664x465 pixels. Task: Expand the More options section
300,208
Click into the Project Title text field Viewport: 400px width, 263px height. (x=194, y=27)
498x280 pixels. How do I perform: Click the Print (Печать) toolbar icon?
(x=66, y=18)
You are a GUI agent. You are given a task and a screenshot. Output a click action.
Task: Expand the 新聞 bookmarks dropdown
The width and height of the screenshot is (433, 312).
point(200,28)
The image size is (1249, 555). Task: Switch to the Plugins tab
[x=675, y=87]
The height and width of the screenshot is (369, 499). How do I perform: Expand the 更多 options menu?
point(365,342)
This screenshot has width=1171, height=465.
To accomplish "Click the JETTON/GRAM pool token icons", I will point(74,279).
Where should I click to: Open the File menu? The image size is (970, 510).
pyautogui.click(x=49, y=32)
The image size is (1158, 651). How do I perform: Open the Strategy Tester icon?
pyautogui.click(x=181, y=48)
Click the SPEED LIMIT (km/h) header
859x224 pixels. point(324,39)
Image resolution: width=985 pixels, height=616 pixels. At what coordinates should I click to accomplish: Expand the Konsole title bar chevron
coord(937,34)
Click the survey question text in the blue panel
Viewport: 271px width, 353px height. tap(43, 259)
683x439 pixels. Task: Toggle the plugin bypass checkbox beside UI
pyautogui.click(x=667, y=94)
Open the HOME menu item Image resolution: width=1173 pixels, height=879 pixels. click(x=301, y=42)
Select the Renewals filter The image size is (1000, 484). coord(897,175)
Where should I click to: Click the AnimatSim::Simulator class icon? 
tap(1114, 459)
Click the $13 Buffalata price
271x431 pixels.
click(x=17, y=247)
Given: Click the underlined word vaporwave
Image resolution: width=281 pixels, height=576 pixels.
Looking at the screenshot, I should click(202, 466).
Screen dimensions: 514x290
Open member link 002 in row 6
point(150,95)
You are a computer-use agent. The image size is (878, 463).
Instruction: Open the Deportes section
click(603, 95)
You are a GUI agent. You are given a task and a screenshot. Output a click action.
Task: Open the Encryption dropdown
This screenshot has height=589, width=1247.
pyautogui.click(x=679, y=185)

============================================================

Your objective = Every record above is to be written out exactly.

Output for this task =
664x465 pixels. Task: Expand the More options section
300,208
Click into the Project Title text field Viewport: 400px width, 263px height. (x=194, y=27)
498x280 pixels. How do I perform: Click the Print (Печать) toolbar icon?
(x=66, y=18)
You are a GUI agent. You are given a task and a screenshot. Output a click action.
Task: Expand the 新聞 bookmarks dropdown
The width and height of the screenshot is (433, 312).
point(200,28)
The image size is (1249, 555). Task: Switch to the Plugins tab
[x=675, y=87]
The height and width of the screenshot is (369, 499). How do I perform: Expand the 更多 options menu?
point(365,342)
This screenshot has width=1171, height=465.
To accomplish "Click the JETTON/GRAM pool token icons", I will point(74,279).
Where should I click to: Open the File menu? The image size is (970, 510).
pyautogui.click(x=49, y=32)
The image size is (1158, 651). How do I perform: Open the Strategy Tester icon?
pyautogui.click(x=181, y=48)
Click the SPEED LIMIT (km/h) header
859x224 pixels. point(324,39)
Image resolution: width=985 pixels, height=616 pixels. At what coordinates should I click to accomplish: Expand the Konsole title bar chevron
coord(937,34)
Click the survey question text in the blue panel
Viewport: 271px width, 353px height. tap(43, 259)
683x439 pixels. Task: Toggle the plugin bypass checkbox beside UI
pyautogui.click(x=667, y=94)
Open the HOME menu item Image resolution: width=1173 pixels, height=879 pixels. click(x=301, y=42)
Select the Renewals filter The image size is (1000, 484). coord(897,175)
Where should I click to: Click the AnimatSim::Simulator class icon? 
tap(1114, 459)
Click the $13 Buffalata price
271x431 pixels.
click(x=17, y=247)
Given: Click the underlined word vaporwave
Image resolution: width=281 pixels, height=576 pixels.
Looking at the screenshot, I should click(202, 466).
Screen dimensions: 514x290
Open member link 002 in row 6
point(150,95)
You are a computer-use agent. The image size is (878, 463).
Instruction: Open the Deportes section
click(603, 95)
You are a GUI agent. You are given a task and a screenshot. Output a click action.
Task: Open the Encryption dropdown
This screenshot has height=589, width=1247.
pyautogui.click(x=679, y=185)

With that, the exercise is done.